2026年の「廃業」件数は、4年連続で過去最多を更新する可能性があり、高齢化やコスト上昇などから、農業を続けることを断念する農家が多いということです。
コメの民間在庫が過去最大の水準に積み上がり、2026年の新米は大幅に値下がりする見通しが強まるなか「経営が成り立たない」との声も上がっています。

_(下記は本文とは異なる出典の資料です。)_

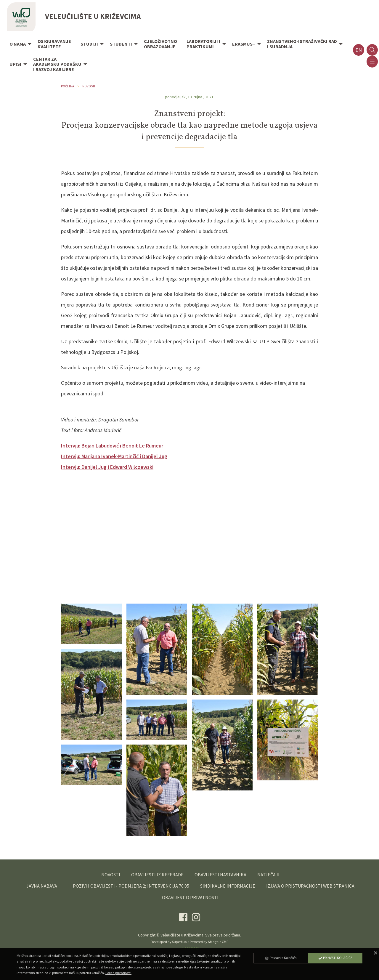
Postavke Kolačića (281, 958)
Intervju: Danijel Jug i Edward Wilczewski (107, 467)
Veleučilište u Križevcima (182, 935)
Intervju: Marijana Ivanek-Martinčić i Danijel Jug (114, 456)
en (358, 50)
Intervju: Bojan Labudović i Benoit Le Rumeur (112, 445)
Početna (67, 86)
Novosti (89, 86)
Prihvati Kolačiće (335, 958)
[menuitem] (19, 44)
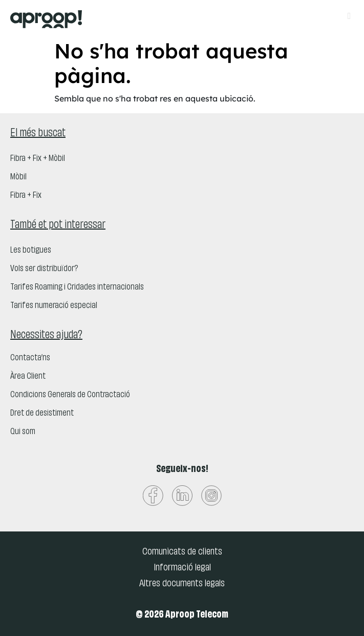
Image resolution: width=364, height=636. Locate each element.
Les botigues (31, 251)
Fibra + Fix (26, 196)
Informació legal (182, 568)
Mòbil (18, 177)
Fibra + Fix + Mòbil (37, 159)
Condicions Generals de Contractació (70, 395)
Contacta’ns (30, 358)
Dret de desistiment (42, 414)
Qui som (23, 432)
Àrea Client (28, 377)
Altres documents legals (182, 584)
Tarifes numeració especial (54, 306)
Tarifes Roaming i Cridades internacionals (77, 288)
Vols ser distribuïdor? (44, 269)
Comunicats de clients (182, 552)
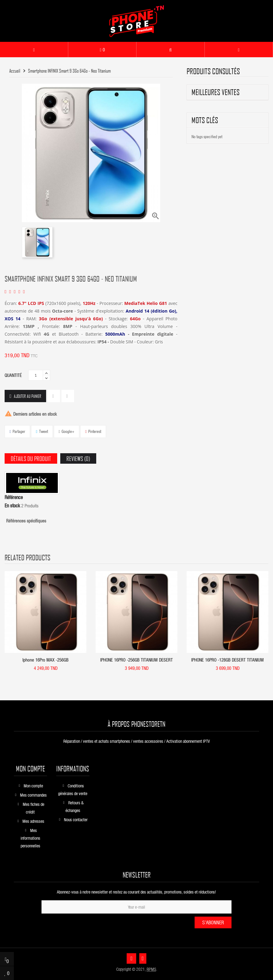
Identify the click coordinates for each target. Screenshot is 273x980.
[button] (170, 49)
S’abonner (213, 922)
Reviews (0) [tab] (78, 458)
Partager (19, 431)
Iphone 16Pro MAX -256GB (45, 660)
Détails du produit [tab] (31, 458)
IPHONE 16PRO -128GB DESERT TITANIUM (227, 660)
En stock (12, 506)
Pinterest (95, 431)
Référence (14, 497)
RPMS (151, 969)
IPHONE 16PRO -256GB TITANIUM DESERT (136, 660)
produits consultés (213, 71)
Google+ (68, 431)
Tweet (43, 431)
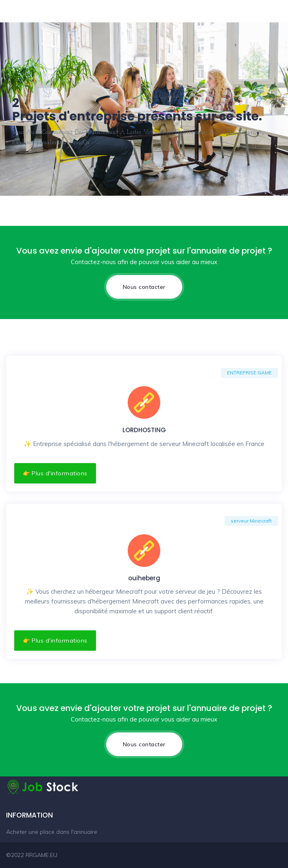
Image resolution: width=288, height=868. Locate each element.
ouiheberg (144, 578)
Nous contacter (144, 287)
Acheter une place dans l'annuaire (52, 832)
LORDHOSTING (144, 430)
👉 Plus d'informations (55, 473)
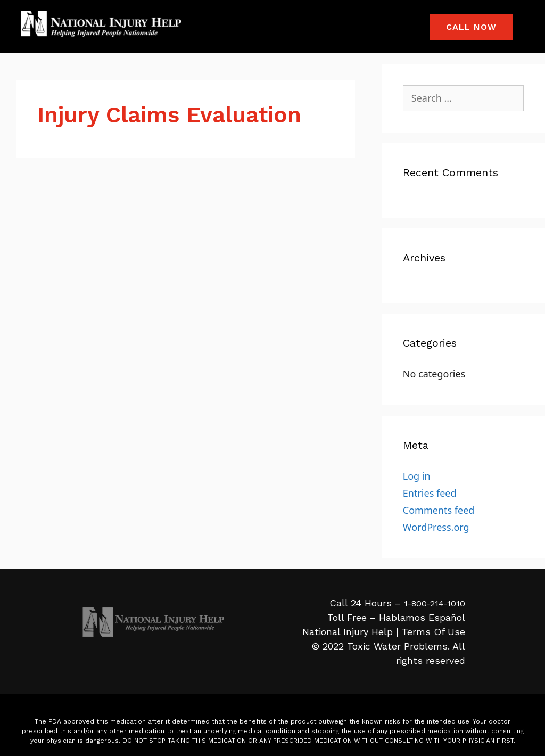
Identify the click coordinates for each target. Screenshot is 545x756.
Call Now (471, 27)
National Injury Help (348, 631)
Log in (417, 476)
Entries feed (430, 493)
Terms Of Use (433, 631)
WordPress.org (436, 527)
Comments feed (439, 510)
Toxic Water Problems (397, 646)
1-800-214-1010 (434, 603)
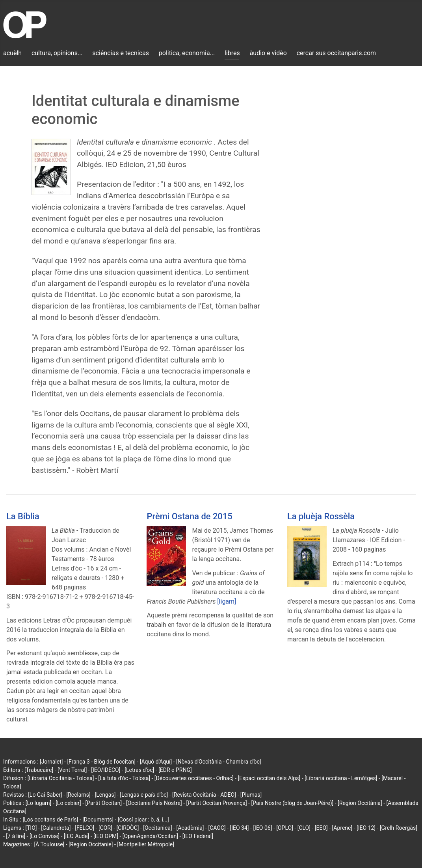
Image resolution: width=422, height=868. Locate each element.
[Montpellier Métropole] (145, 844)
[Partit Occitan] (104, 803)
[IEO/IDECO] (106, 770)
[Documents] (98, 820)
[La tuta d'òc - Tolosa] (124, 778)
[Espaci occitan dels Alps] (269, 778)
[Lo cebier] (68, 803)
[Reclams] (78, 795)
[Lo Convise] (45, 836)
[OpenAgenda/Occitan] (150, 836)
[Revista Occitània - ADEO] (204, 795)
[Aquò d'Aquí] (156, 762)
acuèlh (12, 53)
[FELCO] (84, 828)
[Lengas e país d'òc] (144, 795)
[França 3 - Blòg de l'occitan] (101, 762)
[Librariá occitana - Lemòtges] (341, 778)
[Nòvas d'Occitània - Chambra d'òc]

出典:コメ農家の廃業・倒産が過去最多ペース 今年1〜8月で32件 高齢化や米値下がりで「経営が成り立たない」の声も(FNNプライムオンライン(フジテレビ系)) – Yahoo!ニュース
コメ農家の廃業増は、単に「高齢だから仕方ない」で流せる話ではありません。米価を下げろと求めながら、肥料・燃料・機械の高騰は農家に飲み込ませる。これで担い手だけ残れというのは、さすがに虫が良すぎます。小規模農家の生産量が少なくても、水路や草刈り、防獣柵の管理まで消えれば、大規模化だけでは地域の農地を守れません。
一方で、赤字の経営を補助金だけで延命し続けても持続可能ではないでしょう。必要なのは、消費者が払う米価と農家所得を切り分け、一定水準を下回った分を透明な直接支払いで支える仕組みです。同時に、条件の良い農地は集約し、条件の悪い農地の維持費は国土保全の費用として扱うべきです。安い米を喜んだ数年後に、作る人も田んぼも消えて輸入頼みでは笑えません。主食はセール品ではなく、安全保障です。